◆ **Text section**
+ + + +

• Catherine Lott

Chewing and Spitting



Chewing and spitting (CHSP) is among the lesser-known and less-studied eating disorder behaviours. It consists of chewing food, and spitting it out before swallowing. The focus is most often foods that individuals do not allow themselves to ingest for emotional or physiological reasons, usually foods higher in fats or sugar, or with a higher caloric content. It often relates to fears regarding what may occur if the person allowed themselves to eat that food, such as feeling pleasure and then overeating. It can have the effect of mimicking the physiological or emotional response of having just eaten.

Chewing and spitting has some similarities to bingeing in that it involves consuming larger amounts of high calorie foods than intended, but is also similar to restrictive eating in that the food is not actually ingested.

Diagnosis

The CHSP behaviour is not specifically included in the DSM-V (the Diagnostic and Statistical Manual -fifth edition). Chewing and spitting is reported across a range of eating disorders found in the DSM-V including anorexia (AN), bulimia (BN), binge eating disorder (BED), and other specified feeding or eating disorders (OSFED). It is also found in individuals without eating disorders, such as athletes following strict diets, people with diabetes, and the increasing population of people who have undergone bariatric surgery.

Research

One of the first published CHSP case reports (De Zwaan, International Journal of Psychiatry in Clinical Practice, vol 1, 1997 ) described a 19-year-old woman with anorexia accompanied by chewing and spitting: she either spent hours in the bathroom or spit the food into carrier bags, both at home and while walking on the streets. The chewing and spitting out took up to 6 hours every day, preventing her from studying and from developing and maintaining a social life; at family dinners, she managed to hide the food from her plate in her pockets and under the table without her parents noticing. She felt deep shame about her behaviour, but was unable to stop .

+ + + +

◆ **Stored data**
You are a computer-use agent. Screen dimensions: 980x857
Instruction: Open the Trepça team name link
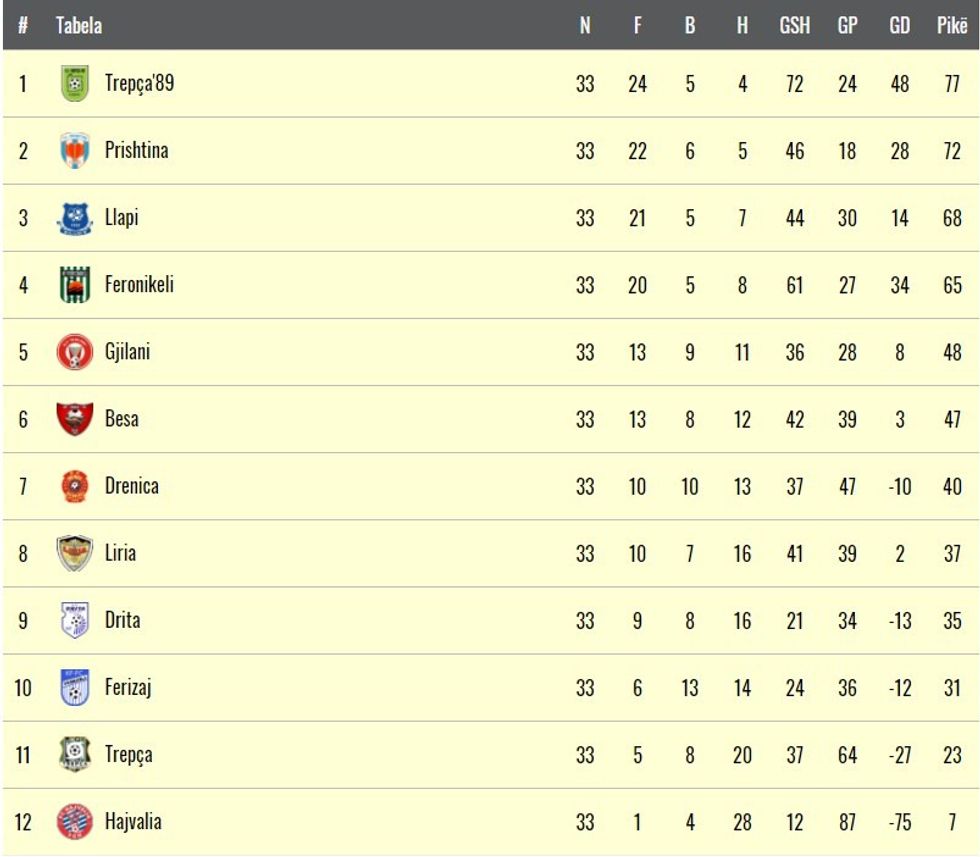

+ + + +

◆ **Work to complete**
**a.** List the eating disorders from the DSM-V that the text on chewing and spitting says the behavior is reported across.
**b.** Extend the text on chewing and spitting, picking up after its last sentence.
The listing has no connection to the text on chewing and spitting.

◆ **Expected outputs**
**a.**
- Anorexia (AN)
- Bulimia (BN)
- Binge eating disorder (BED)
- Other specified feeding or eating disorders (OSFED)

**b.**
Research on CHSP is sparse. Studies show that it is more commonly associated with other restrictive eating disorder behaviours (such as laxative or diet pill abuse, dietary restriction, and excessive exercise) than with binge/purge behaviours.

Studies do show that CHSP is associated with more severe eating disorder symptoms and with suicidal ideation; those who struggle with CHSP, relative to those who don't, score higher levels of body image concerns, preoccupation with shape and weight, depression, anxiety and obsessive compulsive behaviour.

A study by Guarda, Coughlin et al. (Eating Behaviours Volume 5, Issue 3, July 2004, Pages 231-239) showed among eating disorder patients admitted to a behavioural, inpatient, and partial hospitalisation programme for eating disorders , 34 percent admitted to at least one episode of chewing and spitting in the month prior to admission, and 19 percent reported being regular chewers/spitters who engaged in the behaviour several times a week. The prevalence of chewing and spitting out food has been estimated to be about 31 percent of patients post-bariatric surgery.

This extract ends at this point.